> _Exercise aim_: Reproduce the following listing verbatim, line for line, without adding, dropping, or altering anything.

> _Records for this exercise_:
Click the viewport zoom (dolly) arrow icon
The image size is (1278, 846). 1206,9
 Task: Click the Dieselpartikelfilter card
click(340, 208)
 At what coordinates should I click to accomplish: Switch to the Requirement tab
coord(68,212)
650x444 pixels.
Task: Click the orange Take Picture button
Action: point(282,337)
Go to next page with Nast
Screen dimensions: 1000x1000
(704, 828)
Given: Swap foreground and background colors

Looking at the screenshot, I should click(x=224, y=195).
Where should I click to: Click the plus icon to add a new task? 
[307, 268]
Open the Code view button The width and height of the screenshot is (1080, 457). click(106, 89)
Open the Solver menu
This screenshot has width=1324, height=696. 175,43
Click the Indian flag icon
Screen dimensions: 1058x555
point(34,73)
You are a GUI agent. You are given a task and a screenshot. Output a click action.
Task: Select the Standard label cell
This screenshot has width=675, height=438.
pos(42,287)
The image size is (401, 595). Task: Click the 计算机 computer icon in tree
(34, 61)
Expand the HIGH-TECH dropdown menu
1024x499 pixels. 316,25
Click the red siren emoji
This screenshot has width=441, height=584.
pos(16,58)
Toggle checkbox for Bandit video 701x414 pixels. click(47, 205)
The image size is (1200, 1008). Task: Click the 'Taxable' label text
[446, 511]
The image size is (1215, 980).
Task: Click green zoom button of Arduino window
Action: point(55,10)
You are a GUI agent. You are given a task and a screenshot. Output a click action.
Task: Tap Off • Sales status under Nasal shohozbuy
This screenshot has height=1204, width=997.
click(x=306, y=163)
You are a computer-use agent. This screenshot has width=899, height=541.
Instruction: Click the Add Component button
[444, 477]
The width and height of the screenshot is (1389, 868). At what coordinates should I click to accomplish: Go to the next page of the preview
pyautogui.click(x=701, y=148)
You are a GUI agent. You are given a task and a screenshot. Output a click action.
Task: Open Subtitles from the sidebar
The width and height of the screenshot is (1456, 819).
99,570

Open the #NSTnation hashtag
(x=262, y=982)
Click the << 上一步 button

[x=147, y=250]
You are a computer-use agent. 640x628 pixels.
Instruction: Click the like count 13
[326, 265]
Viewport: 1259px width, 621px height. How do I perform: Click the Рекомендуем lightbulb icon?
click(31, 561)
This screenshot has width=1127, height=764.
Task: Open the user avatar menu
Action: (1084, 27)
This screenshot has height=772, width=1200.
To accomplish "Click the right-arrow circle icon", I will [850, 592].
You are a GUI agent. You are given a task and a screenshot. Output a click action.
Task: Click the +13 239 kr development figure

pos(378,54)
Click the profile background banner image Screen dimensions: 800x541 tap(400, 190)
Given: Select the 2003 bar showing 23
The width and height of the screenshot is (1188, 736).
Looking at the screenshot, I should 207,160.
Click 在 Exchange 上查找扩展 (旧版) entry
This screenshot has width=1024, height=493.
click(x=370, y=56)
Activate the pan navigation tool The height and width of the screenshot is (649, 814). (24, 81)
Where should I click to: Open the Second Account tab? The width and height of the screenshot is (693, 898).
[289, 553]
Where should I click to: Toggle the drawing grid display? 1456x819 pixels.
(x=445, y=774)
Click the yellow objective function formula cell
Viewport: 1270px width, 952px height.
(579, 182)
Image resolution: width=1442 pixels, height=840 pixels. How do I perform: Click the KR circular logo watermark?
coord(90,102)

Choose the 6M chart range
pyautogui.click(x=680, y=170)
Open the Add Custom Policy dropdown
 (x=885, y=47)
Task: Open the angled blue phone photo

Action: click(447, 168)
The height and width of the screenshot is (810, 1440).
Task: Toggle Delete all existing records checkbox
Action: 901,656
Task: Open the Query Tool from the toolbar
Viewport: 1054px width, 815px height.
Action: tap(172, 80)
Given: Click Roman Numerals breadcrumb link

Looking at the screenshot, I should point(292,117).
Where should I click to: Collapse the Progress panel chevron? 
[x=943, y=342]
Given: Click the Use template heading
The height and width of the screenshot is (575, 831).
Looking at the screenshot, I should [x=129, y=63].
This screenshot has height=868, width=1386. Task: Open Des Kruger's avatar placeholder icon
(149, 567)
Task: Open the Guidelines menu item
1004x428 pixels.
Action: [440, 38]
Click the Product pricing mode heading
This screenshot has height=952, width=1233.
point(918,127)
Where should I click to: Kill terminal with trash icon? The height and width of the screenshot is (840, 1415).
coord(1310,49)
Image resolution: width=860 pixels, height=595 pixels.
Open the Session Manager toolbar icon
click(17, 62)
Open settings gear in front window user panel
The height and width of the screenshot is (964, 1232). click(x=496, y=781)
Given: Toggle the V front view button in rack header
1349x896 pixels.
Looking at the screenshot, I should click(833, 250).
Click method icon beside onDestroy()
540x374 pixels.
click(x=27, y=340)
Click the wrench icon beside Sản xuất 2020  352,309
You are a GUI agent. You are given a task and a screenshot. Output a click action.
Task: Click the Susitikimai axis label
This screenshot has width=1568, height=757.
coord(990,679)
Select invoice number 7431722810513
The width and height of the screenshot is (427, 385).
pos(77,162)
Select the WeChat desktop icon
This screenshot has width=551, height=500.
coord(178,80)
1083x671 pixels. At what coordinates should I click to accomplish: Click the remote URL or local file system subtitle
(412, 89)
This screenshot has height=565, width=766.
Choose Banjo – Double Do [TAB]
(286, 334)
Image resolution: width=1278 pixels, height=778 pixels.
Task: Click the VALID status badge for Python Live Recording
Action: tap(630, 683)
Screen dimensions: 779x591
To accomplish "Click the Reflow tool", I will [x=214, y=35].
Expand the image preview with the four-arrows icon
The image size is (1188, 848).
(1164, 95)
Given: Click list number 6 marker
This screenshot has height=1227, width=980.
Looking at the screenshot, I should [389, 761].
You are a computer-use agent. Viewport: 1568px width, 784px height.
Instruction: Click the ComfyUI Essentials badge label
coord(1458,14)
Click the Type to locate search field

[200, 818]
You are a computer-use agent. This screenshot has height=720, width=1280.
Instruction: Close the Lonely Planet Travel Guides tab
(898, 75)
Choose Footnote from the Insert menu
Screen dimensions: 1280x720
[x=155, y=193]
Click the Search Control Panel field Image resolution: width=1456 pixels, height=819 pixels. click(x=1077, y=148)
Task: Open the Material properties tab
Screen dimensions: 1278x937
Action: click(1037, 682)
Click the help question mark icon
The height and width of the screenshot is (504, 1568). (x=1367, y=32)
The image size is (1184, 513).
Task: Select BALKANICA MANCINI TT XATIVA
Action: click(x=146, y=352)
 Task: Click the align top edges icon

> _Answer to the problem_:
Click the viewport zoom (dolly) arrow icon
The image size is (1278, 846). 1206,9
 Task: Click the Dieselpartikelfilter card
click(340, 208)
 At what coordinates should I click to accomplish: Switch to the Requirement tab
coord(68,212)
650x444 pixels.
Task: Click the orange Take Picture button
Action: point(282,337)
Go to next page with Nast
Screen dimensions: 1000x1000
(704, 828)
Given: Swap foreground and background colors

Looking at the screenshot, I should click(x=224, y=195).
Where should I click to: Click the plus icon to add a new task? 
[307, 268]
Open the Code view button The width and height of the screenshot is (1080, 457). click(106, 89)
Open the Solver menu
This screenshot has width=1324, height=696. 175,43
Click the Indian flag icon
Screen dimensions: 1058x555
point(34,73)
You are a GUI agent. You are given a task and a screenshot. Output a click action.
Task: Select the Standard label cell
This screenshot has width=675, height=438.
pos(42,287)
The image size is (401, 595). Task: Click the 计算机 computer icon in tree
(34, 61)
Expand the HIGH-TECH dropdown menu
1024x499 pixels. 316,25
Click the red siren emoji
This screenshot has width=441, height=584.
pos(16,58)
Toggle checkbox for Bandit video 701x414 pixels. click(47, 205)
The image size is (1200, 1008). Task: Click the 'Taxable' label text
[446, 511]
The image size is (1215, 980).
Task: Click green zoom button of Arduino window
Action: point(55,10)
You are a GUI agent. You are given a task and a screenshot. Output a click action.
Task: Tap Off • Sales status under Nasal shohozbuy
This screenshot has height=1204, width=997.
click(x=306, y=163)
You are a computer-use agent. This screenshot has width=899, height=541.
Instruction: Click the Add Component button
[444, 477]
The width and height of the screenshot is (1389, 868). At what coordinates should I click to accomplish: Go to the next page of the preview
pyautogui.click(x=701, y=148)
You are a GUI agent. You are given a task and a screenshot. Output a click action.
Task: Open Subtitles from the sidebar
The width and height of the screenshot is (1456, 819).
99,570

Open the #NSTnation hashtag
(x=262, y=982)
Click the << 上一步 button

[x=147, y=250]
You are a computer-use agent. 640x628 pixels.
Instruction: Click the like count 13
[326, 265]
Viewport: 1259px width, 621px height. How do I perform: Click the Рекомендуем lightbulb icon?
click(31, 561)
This screenshot has width=1127, height=764.
Task: Open the user avatar menu
Action: (1084, 27)
This screenshot has height=772, width=1200.
To accomplish "Click the right-arrow circle icon", I will [850, 592].
You are a GUI agent. You are given a task and a screenshot. Output a click action.
Task: Click the +13 239 kr development figure

pos(378,54)
Click the profile background banner image Screen dimensions: 800x541 tap(400, 190)
Given: Select the 2003 bar showing 23
The width and height of the screenshot is (1188, 736).
Looking at the screenshot, I should 207,160.
Click 在 Exchange 上查找扩展 (旧版) entry
This screenshot has width=1024, height=493.
click(x=370, y=56)
Activate the pan navigation tool The height and width of the screenshot is (649, 814). (24, 81)
Where should I click to: Open the Second Account tab? The width and height of the screenshot is (693, 898).
[289, 553]
Where should I click to: Toggle the drawing grid display? 1456x819 pixels.
(x=445, y=774)
Click the yellow objective function formula cell
Viewport: 1270px width, 952px height.
(579, 182)
Image resolution: width=1442 pixels, height=840 pixels. How do I perform: Click the KR circular logo watermark?
coord(90,102)

Choose the 6M chart range
pyautogui.click(x=680, y=170)
Open the Add Custom Policy dropdown
 (x=885, y=47)
Task: Open the angled blue phone photo

Action: click(447, 168)
The height and width of the screenshot is (810, 1440).
Task: Toggle Delete all existing records checkbox
Action: 901,656
Task: Open the Query Tool from the toolbar
Viewport: 1054px width, 815px height.
Action: tap(172, 80)
Given: Click Roman Numerals breadcrumb link

Looking at the screenshot, I should point(292,117).
Where should I click to: Collapse the Progress panel chevron? 
[x=943, y=342]
Given: Click the Use template heading
The height and width of the screenshot is (575, 831).
Looking at the screenshot, I should [x=129, y=63].
This screenshot has height=868, width=1386. Task: Open Des Kruger's avatar placeholder icon
(149, 567)
Task: Open the Guidelines menu item
1004x428 pixels.
Action: [440, 38]
Click the Product pricing mode heading
This screenshot has height=952, width=1233.
point(918,127)
Where should I click to: Kill terminal with trash icon? The height and width of the screenshot is (840, 1415).
coord(1310,49)
Image resolution: width=860 pixels, height=595 pixels.
Open the Session Manager toolbar icon
click(17, 62)
Open settings gear in front window user panel
The height and width of the screenshot is (964, 1232). click(x=496, y=781)
Given: Toggle the V front view button in rack header
1349x896 pixels.
Looking at the screenshot, I should click(833, 250).
Click method icon beside onDestroy()
540x374 pixels.
click(x=27, y=340)
Click the wrench icon beside Sản xuất 2020  352,309
You are a GUI agent. You are given a task and a screenshot. Output a click action.
Task: Click the Susitikimai axis label
This screenshot has width=1568, height=757.
coord(990,679)
Select invoice number 7431722810513
The width and height of the screenshot is (427, 385).
pos(77,162)
Select the WeChat desktop icon
This screenshot has width=551, height=500.
coord(178,80)
1083x671 pixels. At what coordinates should I click to accomplish: Click the remote URL or local file system subtitle
(412, 89)
This screenshot has height=565, width=766.
Choose Banjo – Double Do [TAB]
(286, 334)
Image resolution: width=1278 pixels, height=778 pixels.
Task: Click the VALID status badge for Python Live Recording
Action: tap(630, 683)
Screen dimensions: 779x591
To accomplish "Click the Reflow tool", I will [x=214, y=35].
Expand the image preview with the four-arrows icon
The image size is (1188, 848).
(1164, 95)
Given: Click list number 6 marker
This screenshot has height=1227, width=980.
Looking at the screenshot, I should [389, 761].
You are a computer-use agent. Viewport: 1568px width, 784px height.
Instruction: Click the ComfyUI Essentials badge label
coord(1458,14)
Click the Type to locate search field

[200, 818]
You are a computer-use agent. This screenshot has height=720, width=1280.
Instruction: Close the Lonely Planet Travel Guides tab
(898, 75)
Choose Footnote from the Insert menu
Screen dimensions: 1280x720
[x=155, y=193]
Click the Search Control Panel field Image resolution: width=1456 pixels, height=819 pixels. click(x=1077, y=148)
Task: Open the Material properties tab
Screen dimensions: 1278x937
Action: click(1037, 682)
Click the help question mark icon
The height and width of the screenshot is (504, 1568). (x=1367, y=32)
The image size is (1184, 513).
Task: Select BALKANICA MANCINI TT XATIVA
Action: click(x=146, y=352)
 Task: Click the align top edges icon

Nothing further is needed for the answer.